- Opening Delimiter -

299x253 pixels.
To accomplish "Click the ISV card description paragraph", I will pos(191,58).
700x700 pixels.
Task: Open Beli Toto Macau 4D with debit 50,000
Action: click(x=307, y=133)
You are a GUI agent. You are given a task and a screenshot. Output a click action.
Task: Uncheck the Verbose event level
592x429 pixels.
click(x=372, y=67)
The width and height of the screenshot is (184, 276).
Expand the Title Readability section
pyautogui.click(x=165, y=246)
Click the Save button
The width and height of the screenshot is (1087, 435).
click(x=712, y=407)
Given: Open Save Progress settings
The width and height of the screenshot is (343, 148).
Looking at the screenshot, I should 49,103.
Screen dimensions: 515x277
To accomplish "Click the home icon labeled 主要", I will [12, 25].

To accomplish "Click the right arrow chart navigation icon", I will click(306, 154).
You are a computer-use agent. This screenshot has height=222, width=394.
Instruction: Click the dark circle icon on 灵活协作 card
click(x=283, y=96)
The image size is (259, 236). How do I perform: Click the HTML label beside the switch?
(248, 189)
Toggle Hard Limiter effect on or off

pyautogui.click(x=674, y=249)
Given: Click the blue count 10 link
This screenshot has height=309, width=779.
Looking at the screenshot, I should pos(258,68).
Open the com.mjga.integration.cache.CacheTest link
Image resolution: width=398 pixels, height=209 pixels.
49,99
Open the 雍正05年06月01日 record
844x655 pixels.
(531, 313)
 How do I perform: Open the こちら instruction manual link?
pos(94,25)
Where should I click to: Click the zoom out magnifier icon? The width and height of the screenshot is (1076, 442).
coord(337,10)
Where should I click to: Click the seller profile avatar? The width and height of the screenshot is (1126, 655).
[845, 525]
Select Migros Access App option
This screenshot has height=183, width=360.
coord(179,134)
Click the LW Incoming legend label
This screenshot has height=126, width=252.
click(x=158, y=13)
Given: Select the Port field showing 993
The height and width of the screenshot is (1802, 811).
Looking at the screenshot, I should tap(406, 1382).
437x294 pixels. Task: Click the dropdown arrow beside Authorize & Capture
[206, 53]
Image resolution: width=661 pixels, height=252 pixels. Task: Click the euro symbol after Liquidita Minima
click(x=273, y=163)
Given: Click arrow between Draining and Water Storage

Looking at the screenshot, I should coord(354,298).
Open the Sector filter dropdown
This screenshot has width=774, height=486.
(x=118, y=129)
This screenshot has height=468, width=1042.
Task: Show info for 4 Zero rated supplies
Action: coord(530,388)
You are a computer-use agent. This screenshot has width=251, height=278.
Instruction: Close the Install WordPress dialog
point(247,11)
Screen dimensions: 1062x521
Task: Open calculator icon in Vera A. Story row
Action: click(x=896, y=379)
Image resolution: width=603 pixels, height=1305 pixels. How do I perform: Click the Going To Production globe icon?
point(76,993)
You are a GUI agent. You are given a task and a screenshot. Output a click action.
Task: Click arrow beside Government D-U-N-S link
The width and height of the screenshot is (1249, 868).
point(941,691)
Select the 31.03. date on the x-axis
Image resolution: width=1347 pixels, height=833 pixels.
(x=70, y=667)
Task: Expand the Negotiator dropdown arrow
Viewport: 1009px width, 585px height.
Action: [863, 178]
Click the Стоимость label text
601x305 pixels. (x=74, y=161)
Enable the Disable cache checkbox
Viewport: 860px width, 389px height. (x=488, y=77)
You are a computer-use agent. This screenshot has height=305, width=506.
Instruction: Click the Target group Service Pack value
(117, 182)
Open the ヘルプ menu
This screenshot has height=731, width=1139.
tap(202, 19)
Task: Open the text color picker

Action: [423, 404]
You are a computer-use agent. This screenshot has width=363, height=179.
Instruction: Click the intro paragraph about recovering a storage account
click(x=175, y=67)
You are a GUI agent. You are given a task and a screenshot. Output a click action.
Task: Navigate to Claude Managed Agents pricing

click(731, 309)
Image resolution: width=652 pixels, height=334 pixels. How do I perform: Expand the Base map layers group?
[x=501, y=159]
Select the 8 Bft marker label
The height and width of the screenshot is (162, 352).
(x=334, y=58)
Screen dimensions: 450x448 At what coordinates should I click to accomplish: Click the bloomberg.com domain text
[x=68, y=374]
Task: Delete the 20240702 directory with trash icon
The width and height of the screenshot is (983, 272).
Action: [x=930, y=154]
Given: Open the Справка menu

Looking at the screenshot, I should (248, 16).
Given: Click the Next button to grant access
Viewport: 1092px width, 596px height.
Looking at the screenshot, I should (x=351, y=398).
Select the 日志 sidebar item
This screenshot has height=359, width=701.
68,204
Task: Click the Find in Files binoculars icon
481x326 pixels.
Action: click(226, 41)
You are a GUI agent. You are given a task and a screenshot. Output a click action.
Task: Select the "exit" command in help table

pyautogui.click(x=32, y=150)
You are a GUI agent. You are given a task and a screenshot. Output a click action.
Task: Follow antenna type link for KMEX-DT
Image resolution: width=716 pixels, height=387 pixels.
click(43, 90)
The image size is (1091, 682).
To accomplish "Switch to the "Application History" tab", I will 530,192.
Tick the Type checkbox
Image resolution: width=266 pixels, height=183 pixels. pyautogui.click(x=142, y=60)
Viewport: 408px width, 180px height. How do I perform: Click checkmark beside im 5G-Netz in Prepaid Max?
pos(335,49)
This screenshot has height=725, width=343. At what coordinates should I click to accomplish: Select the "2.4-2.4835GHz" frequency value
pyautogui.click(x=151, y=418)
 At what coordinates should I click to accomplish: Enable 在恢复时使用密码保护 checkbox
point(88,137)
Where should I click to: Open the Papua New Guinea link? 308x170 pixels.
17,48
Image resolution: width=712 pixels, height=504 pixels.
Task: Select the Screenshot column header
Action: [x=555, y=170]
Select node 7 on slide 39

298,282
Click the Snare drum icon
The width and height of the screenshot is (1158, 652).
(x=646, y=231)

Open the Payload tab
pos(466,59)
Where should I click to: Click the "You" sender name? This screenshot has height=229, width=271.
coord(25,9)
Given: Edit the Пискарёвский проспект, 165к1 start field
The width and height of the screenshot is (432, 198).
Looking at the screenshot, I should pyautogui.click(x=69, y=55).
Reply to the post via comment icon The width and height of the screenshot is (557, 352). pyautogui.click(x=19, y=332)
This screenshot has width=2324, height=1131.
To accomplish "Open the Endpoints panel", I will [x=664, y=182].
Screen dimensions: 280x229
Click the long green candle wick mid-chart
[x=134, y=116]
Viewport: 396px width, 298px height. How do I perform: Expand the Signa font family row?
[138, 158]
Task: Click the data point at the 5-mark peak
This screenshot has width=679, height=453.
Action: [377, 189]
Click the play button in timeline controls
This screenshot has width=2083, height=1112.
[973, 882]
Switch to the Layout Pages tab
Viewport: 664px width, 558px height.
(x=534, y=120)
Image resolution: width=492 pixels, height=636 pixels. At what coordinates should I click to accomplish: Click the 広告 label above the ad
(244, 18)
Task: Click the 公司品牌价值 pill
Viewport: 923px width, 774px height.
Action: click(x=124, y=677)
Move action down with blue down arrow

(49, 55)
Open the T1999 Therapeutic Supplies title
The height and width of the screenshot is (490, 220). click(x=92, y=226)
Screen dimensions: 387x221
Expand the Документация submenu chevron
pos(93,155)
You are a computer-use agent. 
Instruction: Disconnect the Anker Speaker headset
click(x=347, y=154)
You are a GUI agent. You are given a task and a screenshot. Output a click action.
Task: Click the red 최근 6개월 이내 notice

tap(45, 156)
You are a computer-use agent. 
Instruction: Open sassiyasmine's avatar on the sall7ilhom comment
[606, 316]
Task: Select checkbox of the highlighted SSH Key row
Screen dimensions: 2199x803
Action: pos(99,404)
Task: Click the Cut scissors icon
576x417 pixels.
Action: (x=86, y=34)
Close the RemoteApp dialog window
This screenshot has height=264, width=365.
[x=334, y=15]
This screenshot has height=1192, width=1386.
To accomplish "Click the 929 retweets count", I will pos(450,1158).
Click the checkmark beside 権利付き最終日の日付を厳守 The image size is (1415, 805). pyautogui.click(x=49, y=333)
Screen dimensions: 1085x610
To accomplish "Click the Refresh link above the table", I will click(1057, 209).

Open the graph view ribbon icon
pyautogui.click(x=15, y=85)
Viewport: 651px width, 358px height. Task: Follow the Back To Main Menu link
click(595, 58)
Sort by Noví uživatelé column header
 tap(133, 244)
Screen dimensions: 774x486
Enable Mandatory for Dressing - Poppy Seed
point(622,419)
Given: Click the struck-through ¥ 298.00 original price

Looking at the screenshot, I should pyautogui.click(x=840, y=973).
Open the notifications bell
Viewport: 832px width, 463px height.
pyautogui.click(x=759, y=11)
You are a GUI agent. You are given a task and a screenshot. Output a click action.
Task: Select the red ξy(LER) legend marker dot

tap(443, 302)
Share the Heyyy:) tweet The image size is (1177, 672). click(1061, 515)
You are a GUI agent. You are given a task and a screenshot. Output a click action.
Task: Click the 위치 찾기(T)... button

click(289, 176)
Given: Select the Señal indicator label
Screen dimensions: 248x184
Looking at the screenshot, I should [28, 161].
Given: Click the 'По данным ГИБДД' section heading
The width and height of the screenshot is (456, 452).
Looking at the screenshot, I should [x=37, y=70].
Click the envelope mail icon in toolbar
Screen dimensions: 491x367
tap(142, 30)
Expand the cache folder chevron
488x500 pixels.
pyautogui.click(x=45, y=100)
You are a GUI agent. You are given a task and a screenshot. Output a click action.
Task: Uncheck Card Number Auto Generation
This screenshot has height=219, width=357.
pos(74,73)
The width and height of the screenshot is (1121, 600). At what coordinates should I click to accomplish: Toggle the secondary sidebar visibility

- Closing Delimiter -

**Problem statement:** Could you work out how many lines in the material contain "Uncheck"? Reply with only that number.

**Response below:** 2